The concept of #OnePlaceEnvironment is complex incorporating not just the landscape but many aspects, such as the social and political context, which have not been touched on here. Herring (3) says
“The definition of landscape developed for the European Landscape Convention (in force in the UK since March 2007) catches the more democratic and cognitive approaches of historic landscape characterisation. That is to say it is cognitive pertaining to perception, memory, judgement and reasoning: ‘‘An area, as perceived by people, whose character is the result of the action and interaction of natural and/ or human factors’’ (Council of Europe, 2000; Fairclough, 2002).”
Just as the history of a battle is usually written by the victors, historic evidence is biased, usually more influenced by the higher social classes. These ‘One-Place’ environment ramblings are a subjective, personal and incomplete assessment, coloured greatly by my own experiences, memory and knowledge. As this One-Place Study progresses I hope to enrich and deepen that understanding of the historic environment.
- Provincial England: Essays in Social and Economic History by WG Hoskins 1963. London, MacMillan & Co.Ltd.

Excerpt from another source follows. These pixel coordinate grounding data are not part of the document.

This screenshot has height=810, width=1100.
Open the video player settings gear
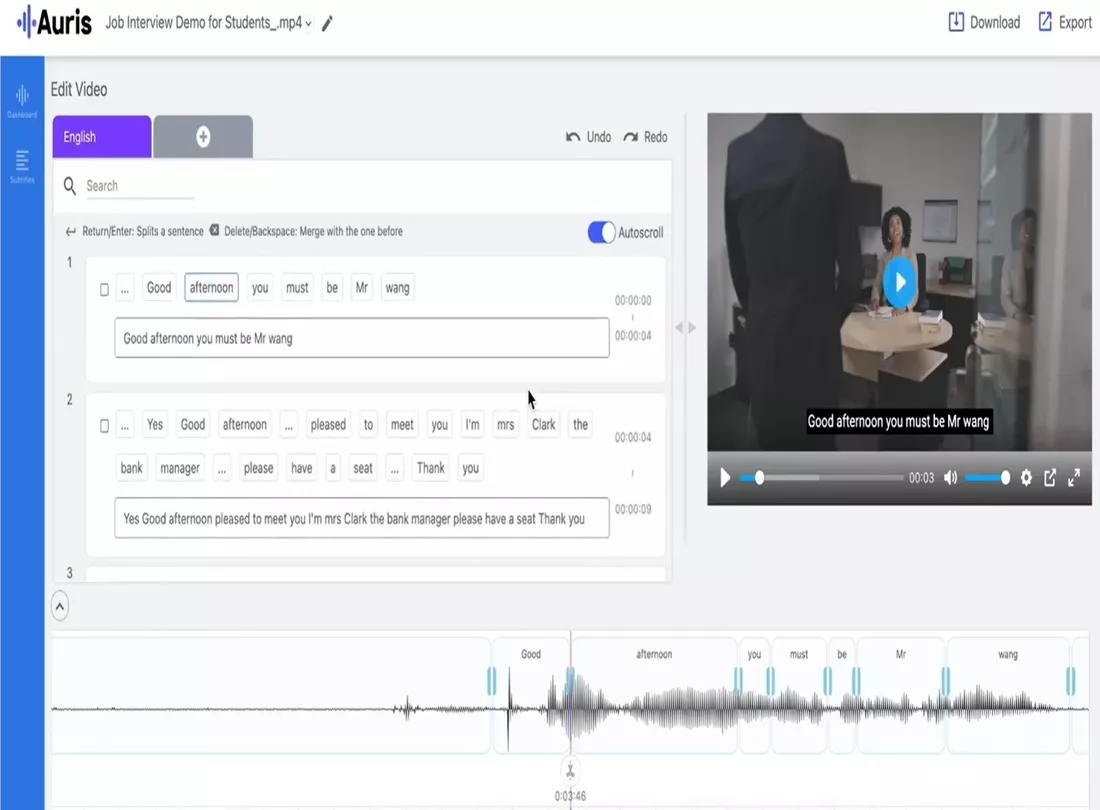click(x=1025, y=478)
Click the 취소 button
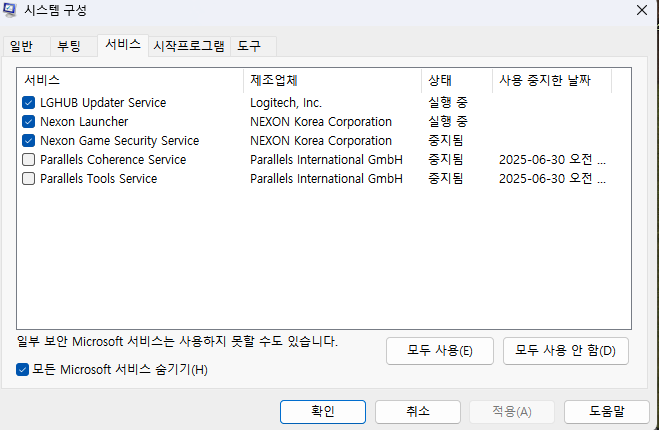This screenshot has width=659, height=430. 418,411
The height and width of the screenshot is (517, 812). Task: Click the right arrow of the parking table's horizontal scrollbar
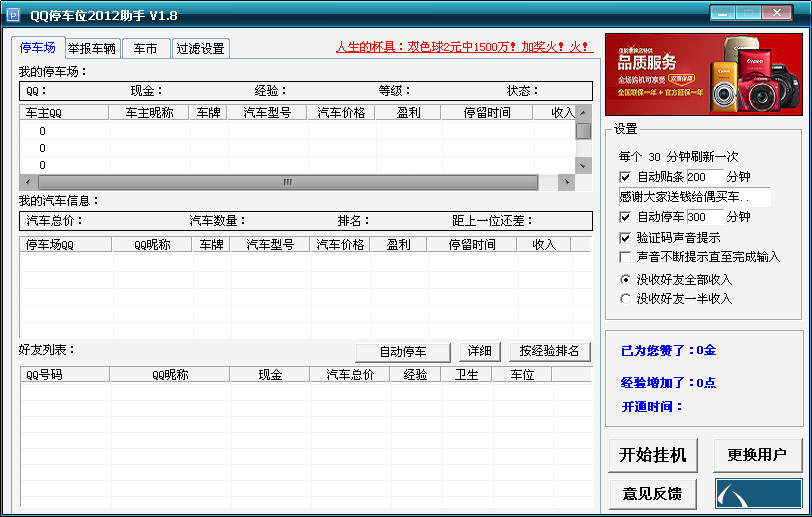[x=566, y=182]
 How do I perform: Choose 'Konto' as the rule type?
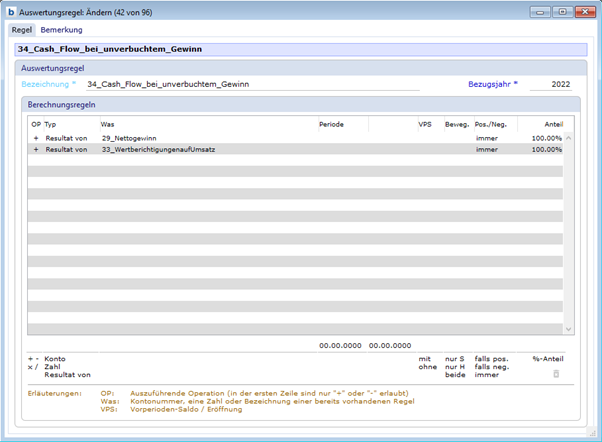(56, 358)
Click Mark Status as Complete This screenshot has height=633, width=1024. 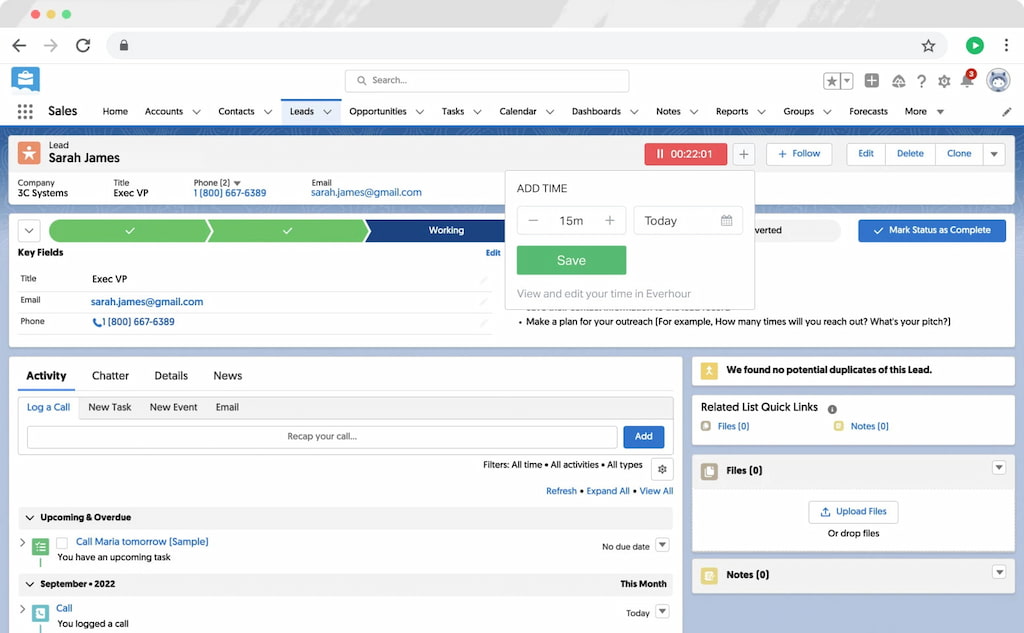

- Ancient Country: The Historical Character of Rural. Devon by Sam Turner. Devon Archaeological Society Occasional Paper 20. 2007
- Framing Perceptions of the HistoricLandscape: Historic LandscapeCharacterisation (HLC) and HistoricLand-Use Assessment (HLA) Peter Charles Herring Scottish Geographical Journal Vol. 125, No. 1, 61–77, March 2009
- Secondary sources used primarily: South Tawton & South Zeal – with Sticklepath 1000 years beneath the beacon. Roy and Ursula Radford 2000. Halsgrove. (Note: Examination of primary sources is a long term aim. Manorial records for Sticklepath are at Devon archive. King’s College, landowners for much of the area, have further records in Cambridge.)